From a technical perspective, Google is absolutely right about its search engine as compared to the typical card catalog at the local library.  Google wins hands down.  When you consider that the majority of these books are out of print and hard to come by (about 3-4 million books are in print at any one time in the world), the settlement proposed would put back into “print” of a sort a whole lot of books that are otherwise hard to find unless you go to some “old school” library and use their card catalog.  Google’s index, however, improves the library card catalog, because the card catalogs are generally useful if you are already aware of the work, or the work happens to be cross-indexed in a meaningful way in relation to how you are searching the catalog.  Most catalogs in libraries are not full text indexes of the individual works in the library, so a google index would represent a huge leap forward for finding material online.
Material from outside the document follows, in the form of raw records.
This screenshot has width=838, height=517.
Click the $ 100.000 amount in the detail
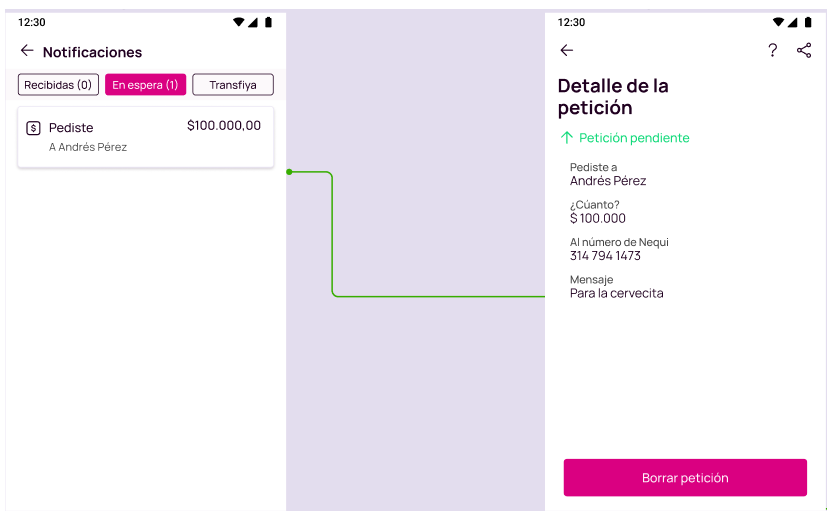click(x=598, y=219)
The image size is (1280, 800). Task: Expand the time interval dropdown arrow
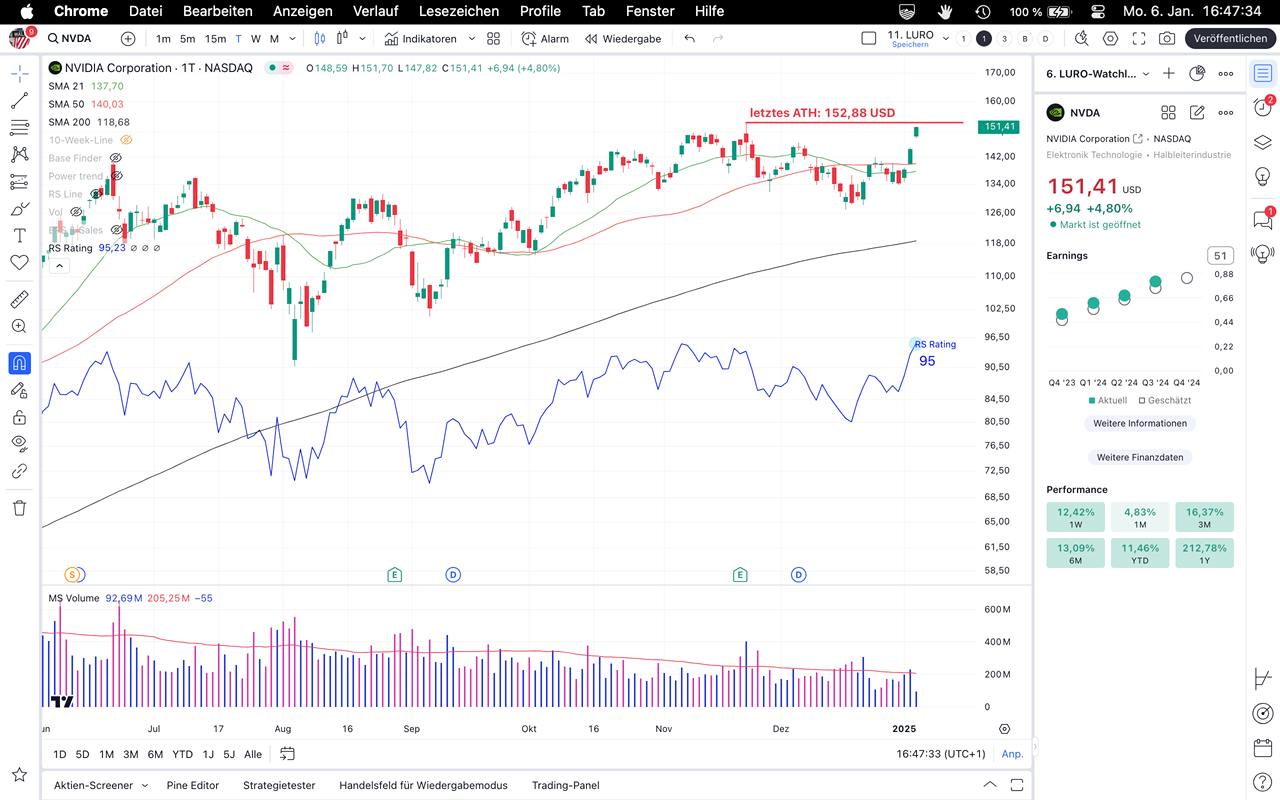pos(292,39)
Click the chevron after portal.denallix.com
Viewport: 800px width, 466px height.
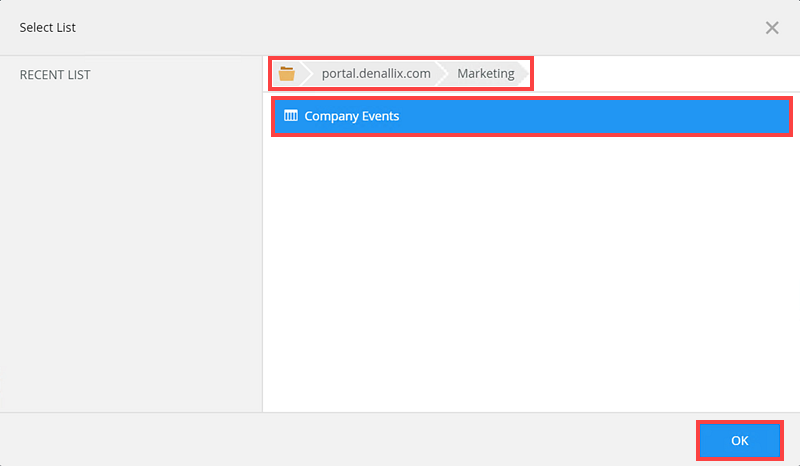442,74
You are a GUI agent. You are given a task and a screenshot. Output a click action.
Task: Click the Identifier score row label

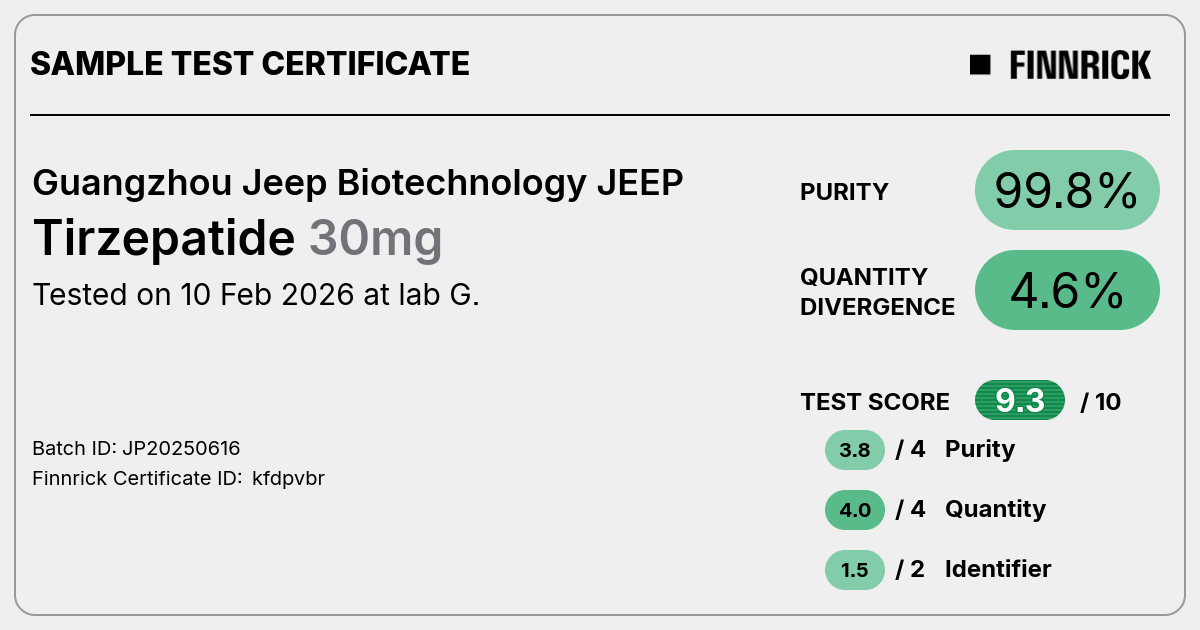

However, the legal argument (to the extent one has been made – Google entered into settlement negotiations promptly with the plaintiff such that Google has not had to file much in response to the Complaint) appears a little wanting.  Financially, most authors will probably be satisfied with the relatively small settlement amount per book, and the potential share of revenue for actual book sales through the Google service.  But the problem with the settlement for some is that they can get a better financial deal than Google is going to offer them.  Hopefully these authors will simply opt out of it to allow those authors that want to participate the option to do so.  But I think there is trouble ahead for this group of authors in the longer term as a consequence of what Google has been doing with its indexing.

This project poses a larger question that is aimed at the fundamental structure of what the Copyright Act protects in intellectual property: how authors can actually get paid for writing works in light of the free availability of huge amounts of information on the internet.  In years past, it was much easier to control access to information published in books, which provided a way to get paid via book sales.  I’m sure more popular books were plagiarized and reproduced without authorization of the publisher, but mass reproductions of a popular book would generally cost real money, which would limit the number of persons willing to engage in such wholesale theft.  Generally, in a paper world, authors had a way to generate revenue from book sales and royalties that was protected by the Copyright Act.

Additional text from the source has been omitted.